Buddhist economicsFollowing the Buddhist concept of right livelihood can help maximise wellbeing for citizens
Right livelihood’ is one of the Buddha’s noble eightfold paths. But what does that mean for a Nepali, and how can we develop it? The ongoing changes within and around us, our attempts to draft a new constitution, and our neighbours’ push towards greater economic reforms, could change Nepali society in unprecedented ways and redefine what right livelihood can be. Students and migrant workers who have been abroad adopt new ideas and seek to adapt them back home. Similarly, our exposure to international influences and the Internet allows us to borrow tidbits of practices from here and there. But even if we can pick what we like from the outside to help leverage the changes around us, to build right livelihood we still must look inside ourselves.

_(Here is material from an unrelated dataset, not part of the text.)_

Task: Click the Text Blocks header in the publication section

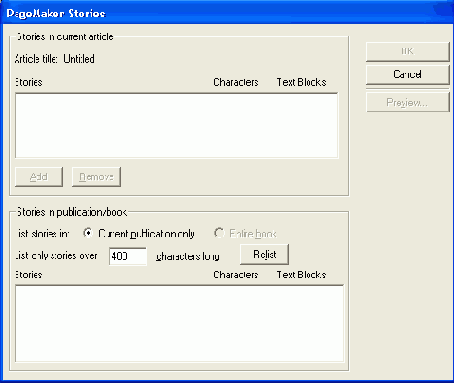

Shaping right livelihood is the essence of Buddhist economics. By extending the teachings of the Buddha, Buddhist economics, first articulated by EF Schumacher in Small is Beautiful, can help us find our own unique path to prosperity. Buddhist economics concentrates on the purification of character instead of the multiplication of human wants, and assumes people to be absolutely rational. It promotes physical wellbeing and the enjoyment of pleasure rather than a craving for it. But how do these abstract Buddhist concepts help us think economically? Let us find the difference between Buddhist economics and modern economics and see how this can be useful in the land where the Buddha was born.
Optimise, not maximise
Modern economics focuses on goods rather than people or their creative abilities. The consumption of goods, therefore, is taken as a crucial indicator of quality of life. According to Buddhist economics, however, a focus on consumption is considered irrational. It can only be a means to an end; the final aim should be to maximise wellbeing while minimising consumption.
Indeed, this idea of maximising wellbeing can be appealing to Nepalis as well as the world at large. As Schumacher puts it, “Modern economics tries to maximize consumption by the optimal pattern of production, while Buddhist economics tries to maximize human satisfaction by the optimal pattern of consumption.” Clearly, there is less effort needed to maintain an optimal pattern of consumption than to sustain maximum consumption. After shifting from maximal to optimal consumption instead, more effort can be spent on meaningful activities such as innovation. Instead of consuming costly imports, we can focus on activities that promote self-fulfillment and productivity, for example, making music, creating art, or learning a new skill.
An optimal pattern of consumption, in Buddhist economics, would furthermore imply sustenance through the harvesting of local resources. Meeting one’s desires with resources from far away places can be considered a form of greed and a failure to adjust our relations with the environment and the community. Though a modern economist may refute such a proposition, citing the benefits of trade and economies of scale, self-fulfillment through the harvesting of local resources can mitigate Nepal’s dismal trade balance.
Three functions of labour
Another fundamental difference between modern and Buddhist economics relates to labour. Modern economics thinks of labour as a ‘necessary evil’; the less of it in production, the better. Automation that minimises labour in manufacturing processes is considered efficient. For Buddhist economists, on the other hand, labour has three very different functions to fulfill: give one the chance to use and develop his/her capabilities, reduce one’s ego by collaborating with others on a common task, and produce the goods and services needed for right livelihood.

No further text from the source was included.